2. The firmware in the camera body has a lookup table of lens codes versus description.

4. The camera inserts the lens description into the EXIF.

5. If you have a Canon extender, it modifies the code so that the extender information is included in the exif as well. (If you have two extenders, only the one nearest the camera is recorded)

6. Many photo editors allow viewing of EXIF information, and may have their own way of lookiing at exif data and combining it to give better information.

So, it is possible that some lenses ID codes are left out, or new lens models and codes do not yet appear in camera firmware. They probably will never update firmware in out of production camera models.


----------



## traveller (Feb 26, 2011)

scalesusa said:


> Here is a simplified version as I understand it.
> 
> 1. Each different Canon lens has a ID code which is sent to the camera body when a image is captured.
> 
> ...



If that was the case, then surely a Tamron lens (for example the 70-200mm f/2.8 ), would show as whichever Canon lens it was using the lens ID code for. This is not the case, the EXIF simply shows it as the focal length ( e.g. "70-200mm").


----------



## Admin US West (Feb 26, 2011)

traveller said:


> scalesusa said:
> 
> 
> > Here is a simplified version as I understand it.
> ...



It is the case. You may have software that reads multiple exif fields and is able to determine or guess what the lens actually is.

Try some software like Opanda where you can view the EXIF data directly.


----------



## traveller (Feb 26, 2011)

scalesusa said:


> It is the case. You may have software that reads multiple exif fields and is able to determine or guess what the lens actually is.
> 
> Try some software like Opanda where you can view the EXIF data directly.

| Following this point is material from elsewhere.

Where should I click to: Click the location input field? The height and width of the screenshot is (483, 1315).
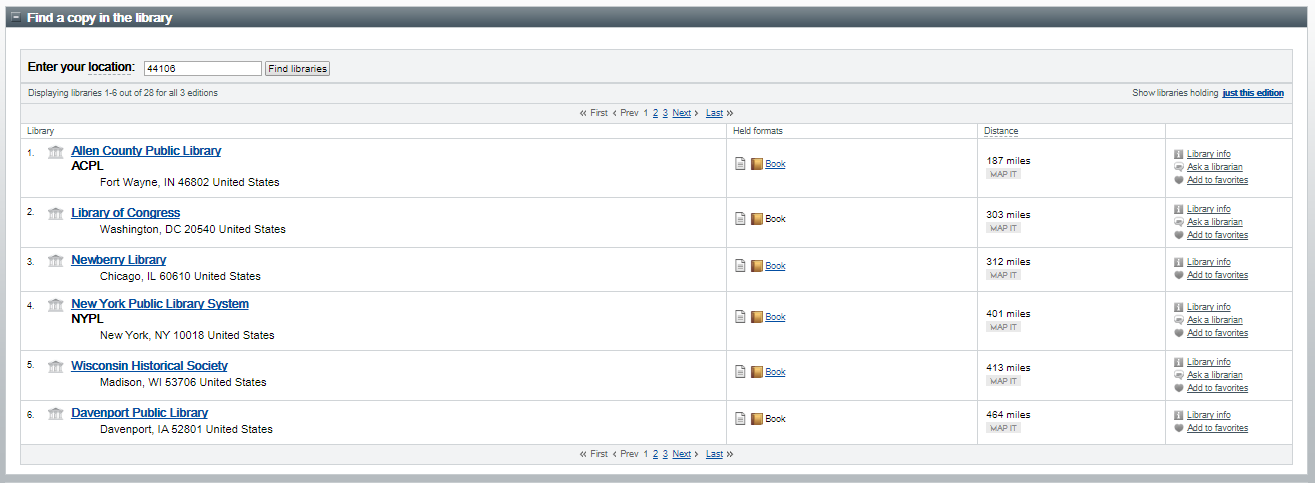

Powerful stuff is ZoomBrowser... Shame the cameras can't do the same!


----------



## Admin US West (Feb 26, 2011)

traveller said:


> As I said, that is the simple explanation. You can dig as deep into it as you wish.
> 
> Here is a table of Tag ID's for Canon, your Tamron lens may send 37.1. It then should be recognized.
> 
> ...


----------



## stoneysnapper (Feb 27, 2011)

Cornell said:


> scalesusa said:
> 
> 
> > stoneysnapper said:
> ...



Precisely my point Cornell. The Canon Page does not mention Tamron Lenses. Now I am not sure if it necessarily has to mention them however it chooses not to and only mentions their lenses. I have written to Tamron Service Dept in the UK with links to this site and await a response although I am not holding my breath. I had my lens with them over Xmas/New Year so I am not sure if they will have made the modification required at that point when they were checking the lens over.


----------



## Serious Sam (Feb 27, 2011)

I had two issues with the Tamron 17-50 VC on my 50D.

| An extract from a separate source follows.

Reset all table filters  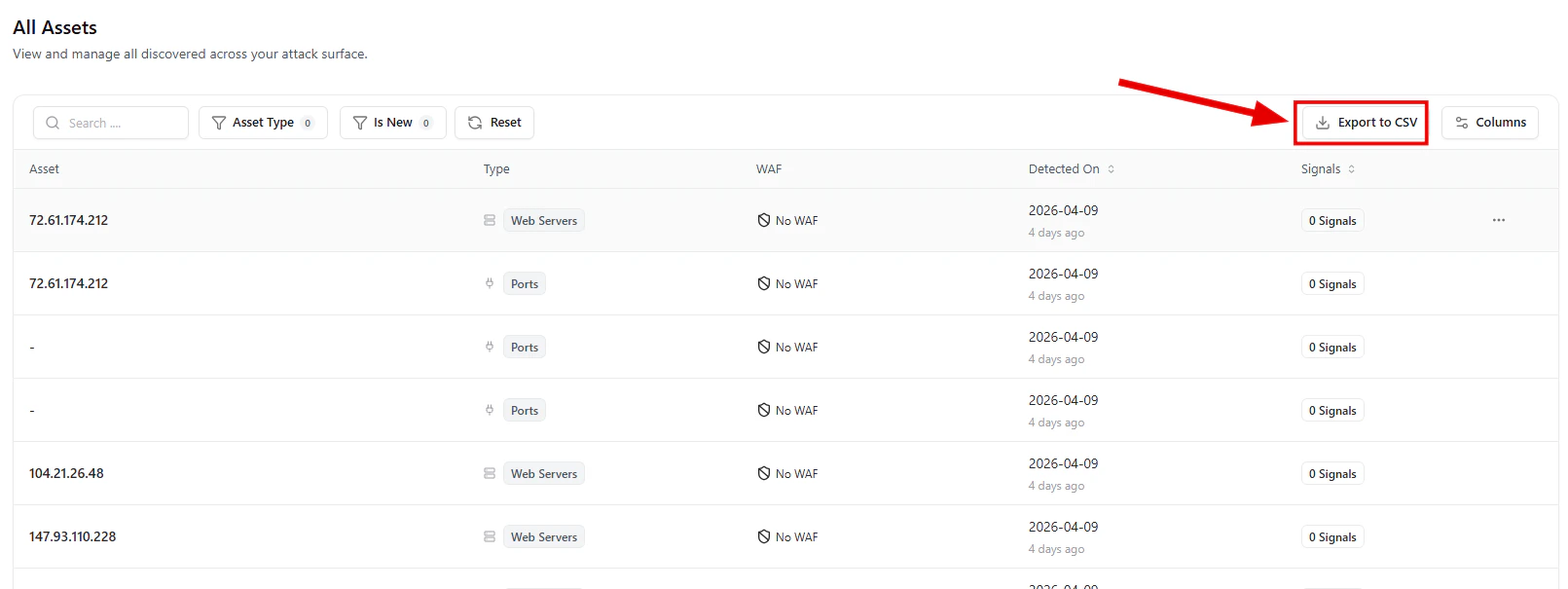tap(494, 123)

1) the outer AF points did not work reliably 
2) there was an intermittent Err.001 

I sent the lens to Tamron, from there it went to a subcontracted service company. 1st time it came back from 'repair', no change was visible. I complained and sent it there a 2nd time. The technician called me and said he can not find any problem. I told him that the Err.001 with this lens is according to a lot of posts on several groups an issue with the diapragm and that the AF issue is a problem with the Lens ID. 

He said he does not believe in the wisdom of users of such groups. I told him to call Tamron then. He did, got the same info, replaced the diaphragm mechanism and loaded a new firmware with changed LensID. The lens works flawless ever since. It is now a very, very good and reliable tool, best value for money in this class.

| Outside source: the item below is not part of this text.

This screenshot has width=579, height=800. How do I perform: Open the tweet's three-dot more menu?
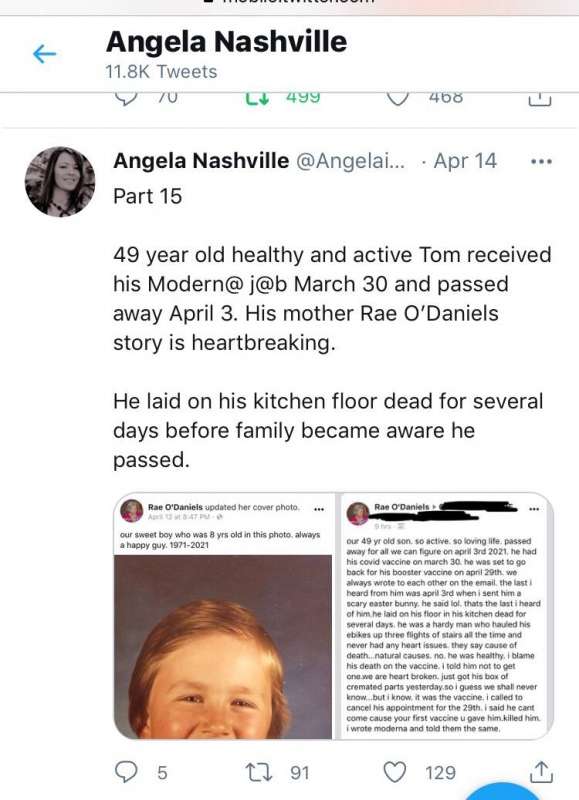coord(541,162)
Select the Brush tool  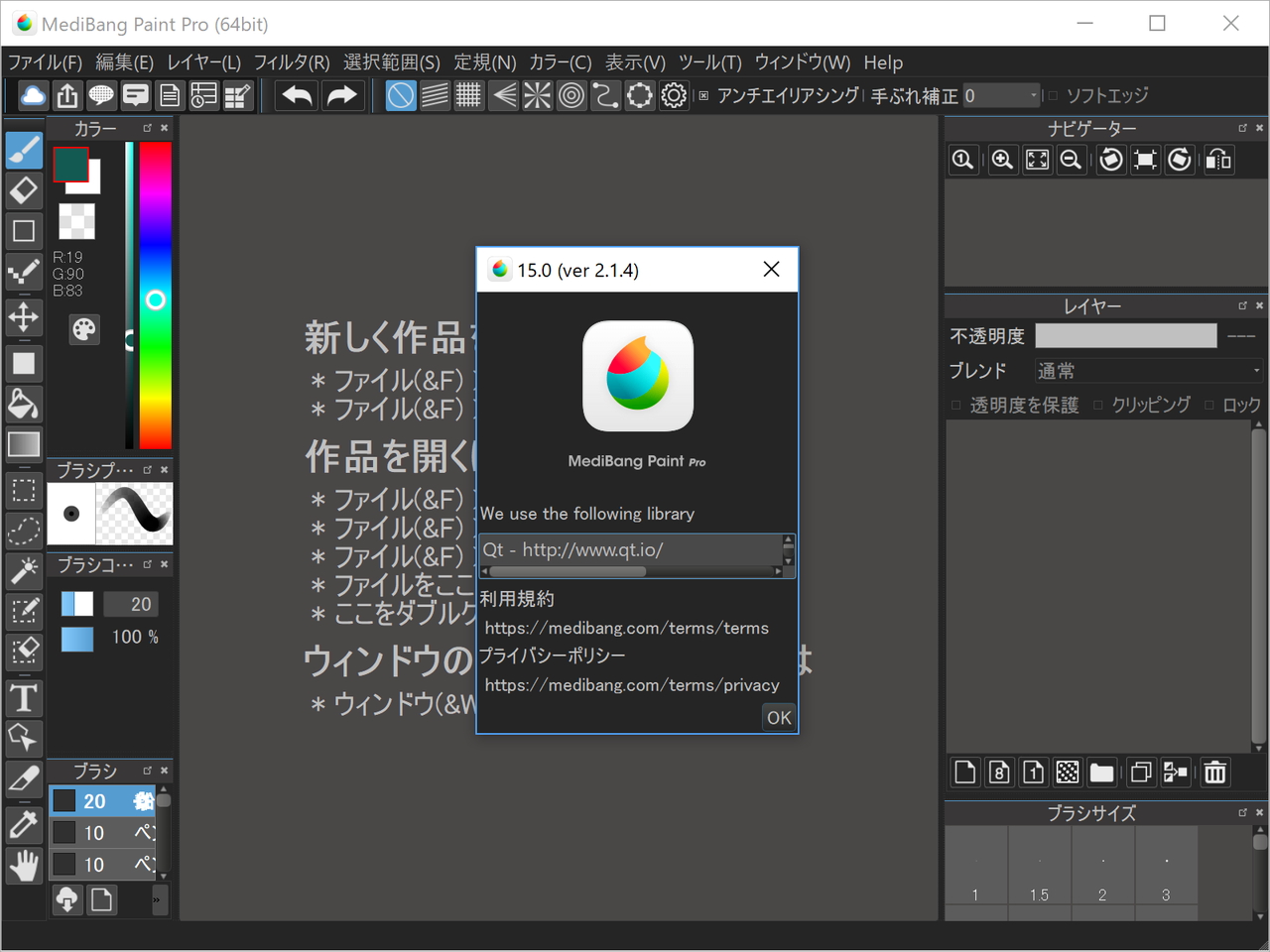[x=23, y=151]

So, at least for some of the lenses with the LensID problem, there is a solution. Of course it is not provided by Canon.


----------



## richardnau (Mar 15, 2011)

I have the Tamron 17-50 VC on EOS7D and seem to experience this problem with outer focus sensors.

Tamron in Australia seems to have no knowledge whatever of the issue and wants to charge me for a repair.

Does anybody have any official information from Tamron (a web link would be especially useful) in which they acknowledge the issue and offer/propose a solution? It's all very well for Canon to say what they have said, but to get my issue addressed, I think Tamron also needs to come to the party.

Thanks.


----------



## aapril (May 7, 2011)

richardnau said:


> I have the Tamron 17-50 VC on EOS7D and seem to experience this problem with outer focus sensors.
> 
> Tamron in Australia seems to have no knowledge whatever of the issue and wants to charge me for a repair.
> 
> ...



only outer focus sensor affected?
mostly I only use the center one
I want to buy a Tarmron A001 70-200/2.8, but dpreview said there are alway miss focus on canon body
Is this a good deal?
or should I have to buy canon 70-200 which is more expensive..


----------